The internet has brought a revolution and a renaissance in access to information across the planet, having a special benefit to poorer countries which now have access to information and communication technology to help them leap-frog their development.
However governments (and corporate media) are increasingly acting as if they feel threatened by the rapid transparency and social action that the internet has made possible, and in many countries we are seeing a crackdown on transparency, journalists and whistle-blowers. Even in traditionally strong democracies such as the United States, this trend is visible in the crackdown against Wikileaks, the Associated Press and more recently Fox News. Now in South Africa we are days away from having a Secrecy Bill signed into law by President Zuma. Despite extensive lobbying the Bill still does not include the vital "public interest" clause which would protect journalists and whistle-blowers from 25 years in prison for communicating information that is vital to the "public interest". There is the very real potential here for corruption and incompetency to be removed from public accountability if this Bill becomes law.

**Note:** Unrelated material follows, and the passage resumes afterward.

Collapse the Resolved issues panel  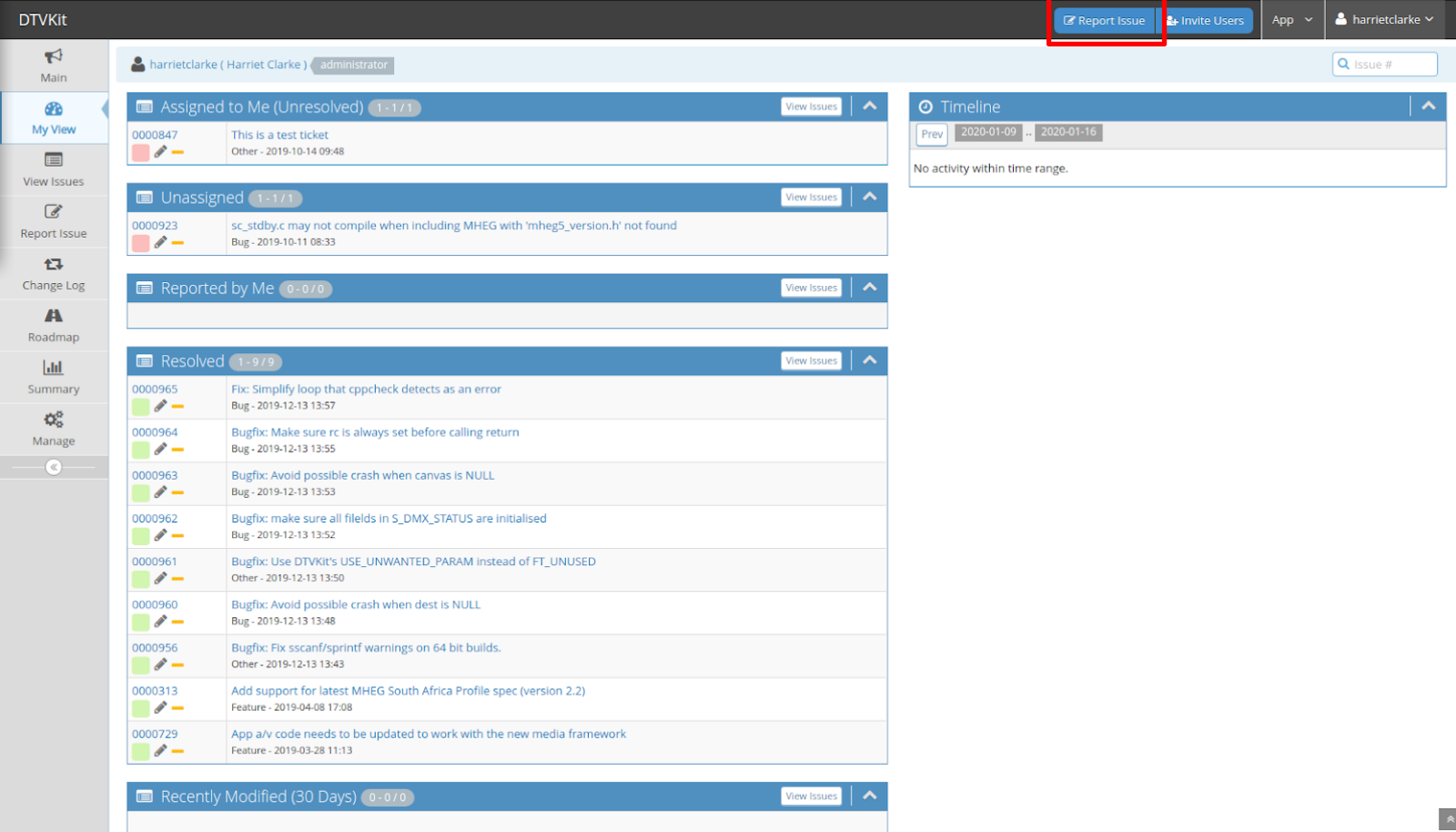870,360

Note: - I do agree that the media is in need of greater accountability and transparency. In my view the way to do that is through:
- professionalisation of journalists and editors (a trend we are seeing across all occupations and professions at the moment)
- self-regulation through professional bodies (also a growing trend)
- assistance to new and emerging media organisations
- strengthening of anti-competitive legislation and oversight of the media
- not through blanket media laws that limit the public's access to information
Here is the body of the text from the Avaaz media flyer:
At any moment Zuma could sign the Secrecy Bill into law -- one of the worst attacks on democracy and free speech since Apartheid. But we can force him to give the courts a final say, saving our free speech rights from the worst parts of the law.
The President has the power to send controversial bills to the Constitutional Court before they are enacted to make sure they don't violate our most precious freedoms. But he's only going to delay the Secrecy Bill's corrupt protections for his own government if there's a massive nation-wide outcry. We only have days to make sure he hears it.
He's already feeling the heat, but the bill could be signed any day now. Click below to call on Zuma to protect our constitution and follow the law. Then forward this email to everyone:
The Secrecy Bill would be bad news for South Africa. Really bad. Under it, anyone who looks at leaked classified files (like journalists reporting on government graft or everyday citizens accessing them online -- anyone!) could get up to 25 years in jail, regardless of how important the story is to the public. The bill that passed included important revisions, but they fall far short of what's needed: far too many officials still have the power to unaccountably classify documents, and the exemption added for whistleblowers has a major loophole that could make it all but useless in practice. Altogether, the law would be a major roadblock in our ability to uncover and investigate government corruption.
Citizens can bring the Secrecy Bill to court after it's passed, but the process takes a long time and could cost millions. Even so, many legal experts say that the law pretty clearly violates our free speech rights. Zuma has the chance to give the constitution the respect it deserves and have the court review the bill before it becomes law and starts doing damage.
The clock is ticking and we don't have a moment to lose. Let's push Zuma to respect the law before it's too late. Click below to sign and forward to everyone:
When the Secrecy Bill was first tabled in 2010 and brought to vote in 2011, Avaaz members joined the national call for freedom over secrecy, along with the diverse organizations behind the Right to Know Campaign. Now we have a chance to step in again and keep the pressure up on Zuma's attack on our democracy.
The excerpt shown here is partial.